▶ **Aim of the task**
In the records below, find the line with "Expand the ellipsis menu for Cardano" and the line with "You are a computer-use agent. 469x431 pixels.". Print both exactly, along with every line between them, and no other line.

++++ Data under study

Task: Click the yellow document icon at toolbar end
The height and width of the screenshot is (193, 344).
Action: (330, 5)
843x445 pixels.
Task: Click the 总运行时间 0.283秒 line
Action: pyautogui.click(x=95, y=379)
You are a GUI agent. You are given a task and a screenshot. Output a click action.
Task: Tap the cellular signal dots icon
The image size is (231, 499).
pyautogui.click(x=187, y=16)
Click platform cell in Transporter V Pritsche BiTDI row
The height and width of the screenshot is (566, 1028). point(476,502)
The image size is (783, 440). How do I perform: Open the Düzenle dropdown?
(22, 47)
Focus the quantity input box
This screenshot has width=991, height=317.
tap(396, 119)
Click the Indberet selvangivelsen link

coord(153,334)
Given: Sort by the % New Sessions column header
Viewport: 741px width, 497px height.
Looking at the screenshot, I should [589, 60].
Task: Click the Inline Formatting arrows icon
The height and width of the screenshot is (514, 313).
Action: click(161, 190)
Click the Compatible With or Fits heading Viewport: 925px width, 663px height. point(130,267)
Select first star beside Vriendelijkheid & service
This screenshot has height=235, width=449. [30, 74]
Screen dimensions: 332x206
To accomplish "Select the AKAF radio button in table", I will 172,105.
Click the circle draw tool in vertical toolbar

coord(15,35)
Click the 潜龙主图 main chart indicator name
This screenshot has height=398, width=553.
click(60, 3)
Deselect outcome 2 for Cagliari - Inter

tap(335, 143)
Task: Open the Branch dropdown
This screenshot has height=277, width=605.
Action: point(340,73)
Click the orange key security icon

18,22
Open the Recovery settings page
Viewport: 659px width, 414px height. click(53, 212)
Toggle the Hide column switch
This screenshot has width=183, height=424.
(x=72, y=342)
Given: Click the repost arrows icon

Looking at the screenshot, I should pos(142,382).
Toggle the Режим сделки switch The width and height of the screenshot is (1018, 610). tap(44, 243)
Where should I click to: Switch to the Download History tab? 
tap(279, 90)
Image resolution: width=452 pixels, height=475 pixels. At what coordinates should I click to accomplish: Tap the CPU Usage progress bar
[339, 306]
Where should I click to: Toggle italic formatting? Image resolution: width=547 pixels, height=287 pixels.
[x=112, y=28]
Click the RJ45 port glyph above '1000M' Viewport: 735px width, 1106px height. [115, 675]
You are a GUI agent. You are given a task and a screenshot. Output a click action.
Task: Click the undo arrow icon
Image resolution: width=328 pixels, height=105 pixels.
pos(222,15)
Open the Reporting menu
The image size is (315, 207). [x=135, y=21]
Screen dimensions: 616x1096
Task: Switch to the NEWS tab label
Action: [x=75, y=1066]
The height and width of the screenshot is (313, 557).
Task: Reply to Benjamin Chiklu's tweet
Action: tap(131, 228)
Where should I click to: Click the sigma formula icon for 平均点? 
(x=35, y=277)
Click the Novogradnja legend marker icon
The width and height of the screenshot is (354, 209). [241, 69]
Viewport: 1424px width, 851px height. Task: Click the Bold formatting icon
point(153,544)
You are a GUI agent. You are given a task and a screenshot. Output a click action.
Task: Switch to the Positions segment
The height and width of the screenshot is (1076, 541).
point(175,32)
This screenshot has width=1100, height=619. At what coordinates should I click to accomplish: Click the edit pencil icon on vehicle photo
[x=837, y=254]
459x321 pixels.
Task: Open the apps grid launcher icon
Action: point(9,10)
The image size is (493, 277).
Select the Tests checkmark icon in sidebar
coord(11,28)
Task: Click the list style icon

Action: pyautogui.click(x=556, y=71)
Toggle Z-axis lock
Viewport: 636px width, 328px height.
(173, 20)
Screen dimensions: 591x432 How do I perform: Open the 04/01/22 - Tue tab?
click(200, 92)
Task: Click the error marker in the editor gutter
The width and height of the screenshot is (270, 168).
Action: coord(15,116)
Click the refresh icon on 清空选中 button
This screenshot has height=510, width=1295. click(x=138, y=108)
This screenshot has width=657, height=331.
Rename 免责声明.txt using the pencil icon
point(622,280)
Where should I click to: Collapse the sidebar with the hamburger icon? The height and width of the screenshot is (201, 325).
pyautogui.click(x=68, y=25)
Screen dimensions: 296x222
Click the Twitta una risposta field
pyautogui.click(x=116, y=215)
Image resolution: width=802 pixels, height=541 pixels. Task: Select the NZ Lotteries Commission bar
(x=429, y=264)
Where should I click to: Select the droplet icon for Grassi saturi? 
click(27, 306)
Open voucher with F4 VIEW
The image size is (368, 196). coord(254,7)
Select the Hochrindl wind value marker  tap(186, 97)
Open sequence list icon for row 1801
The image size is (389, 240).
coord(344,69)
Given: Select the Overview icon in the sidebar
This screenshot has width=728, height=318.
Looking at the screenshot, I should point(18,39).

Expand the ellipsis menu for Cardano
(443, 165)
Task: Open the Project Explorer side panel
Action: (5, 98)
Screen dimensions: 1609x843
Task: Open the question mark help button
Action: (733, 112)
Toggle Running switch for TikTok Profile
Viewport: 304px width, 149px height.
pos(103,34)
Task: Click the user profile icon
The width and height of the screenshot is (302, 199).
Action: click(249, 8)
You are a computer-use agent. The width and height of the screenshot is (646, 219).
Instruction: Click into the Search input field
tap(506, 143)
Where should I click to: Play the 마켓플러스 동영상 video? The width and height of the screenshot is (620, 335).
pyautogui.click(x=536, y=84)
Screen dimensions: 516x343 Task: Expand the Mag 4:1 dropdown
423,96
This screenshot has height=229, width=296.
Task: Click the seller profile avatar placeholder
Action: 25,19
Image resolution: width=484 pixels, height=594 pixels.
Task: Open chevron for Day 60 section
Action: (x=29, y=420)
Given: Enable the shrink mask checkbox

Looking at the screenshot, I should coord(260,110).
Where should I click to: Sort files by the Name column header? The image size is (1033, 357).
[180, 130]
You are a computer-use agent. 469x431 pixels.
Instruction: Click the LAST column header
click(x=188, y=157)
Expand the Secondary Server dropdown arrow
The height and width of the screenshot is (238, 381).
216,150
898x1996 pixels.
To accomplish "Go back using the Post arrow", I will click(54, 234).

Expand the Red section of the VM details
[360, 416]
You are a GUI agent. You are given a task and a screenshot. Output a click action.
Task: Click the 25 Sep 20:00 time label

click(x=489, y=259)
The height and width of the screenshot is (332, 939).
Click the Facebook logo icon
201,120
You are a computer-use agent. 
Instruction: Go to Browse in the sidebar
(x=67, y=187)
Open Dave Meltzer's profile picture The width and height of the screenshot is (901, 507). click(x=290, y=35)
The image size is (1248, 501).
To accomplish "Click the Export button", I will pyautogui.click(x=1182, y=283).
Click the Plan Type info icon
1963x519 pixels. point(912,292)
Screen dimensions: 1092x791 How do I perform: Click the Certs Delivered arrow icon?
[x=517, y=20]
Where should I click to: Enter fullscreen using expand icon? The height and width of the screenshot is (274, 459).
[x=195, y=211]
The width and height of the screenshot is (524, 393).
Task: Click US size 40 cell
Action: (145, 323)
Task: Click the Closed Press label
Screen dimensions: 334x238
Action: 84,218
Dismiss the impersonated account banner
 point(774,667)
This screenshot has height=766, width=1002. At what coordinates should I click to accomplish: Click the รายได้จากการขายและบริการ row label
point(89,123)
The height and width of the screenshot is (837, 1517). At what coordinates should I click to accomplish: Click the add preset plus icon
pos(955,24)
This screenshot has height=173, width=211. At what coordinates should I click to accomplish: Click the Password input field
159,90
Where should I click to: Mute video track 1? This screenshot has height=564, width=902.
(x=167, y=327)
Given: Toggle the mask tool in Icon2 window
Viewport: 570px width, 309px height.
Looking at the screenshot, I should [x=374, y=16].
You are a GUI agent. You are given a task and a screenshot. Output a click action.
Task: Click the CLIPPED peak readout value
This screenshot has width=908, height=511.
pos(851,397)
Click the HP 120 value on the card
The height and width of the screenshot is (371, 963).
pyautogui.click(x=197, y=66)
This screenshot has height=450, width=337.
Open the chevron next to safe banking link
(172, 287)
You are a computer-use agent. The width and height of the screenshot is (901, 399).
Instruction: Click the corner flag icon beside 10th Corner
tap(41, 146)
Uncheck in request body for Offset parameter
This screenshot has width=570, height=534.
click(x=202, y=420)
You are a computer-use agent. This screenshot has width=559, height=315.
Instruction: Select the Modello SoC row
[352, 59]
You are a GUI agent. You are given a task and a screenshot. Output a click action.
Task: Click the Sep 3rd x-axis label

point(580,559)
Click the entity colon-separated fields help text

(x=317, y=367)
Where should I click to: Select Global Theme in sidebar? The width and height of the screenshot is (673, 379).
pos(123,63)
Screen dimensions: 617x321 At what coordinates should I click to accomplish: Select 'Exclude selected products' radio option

++++++++

▶ **Task answer**
Expand the ellipsis menu for Cardano
(443, 165)
Task: Open the Project Explorer side panel
Action: (5, 98)
Screen dimensions: 1609x843
Task: Open the question mark help button
Action: (733, 112)
Toggle Running switch for TikTok Profile
Viewport: 304px width, 149px height.
pos(103,34)
Task: Click the user profile icon
The width and height of the screenshot is (302, 199).
Action: click(249, 8)
You are a computer-use agent. The width and height of the screenshot is (646, 219).
Instruction: Click into the Search input field
tap(506, 143)
Where should I click to: Play the 마켓플러스 동영상 video? The width and height of the screenshot is (620, 335).
pyautogui.click(x=536, y=84)
Screen dimensions: 516x343 Task: Expand the Mag 4:1 dropdown
423,96
This screenshot has height=229, width=296.
Task: Click the seller profile avatar placeholder
Action: 25,19
Image resolution: width=484 pixels, height=594 pixels.
Task: Open chevron for Day 60 section
Action: (x=29, y=420)
Given: Enable the shrink mask checkbox

Looking at the screenshot, I should coord(260,110).
Where should I click to: Sort files by the Name column header? The image size is (1033, 357).
[180, 130]
You are a computer-use agent. 469x431 pixels.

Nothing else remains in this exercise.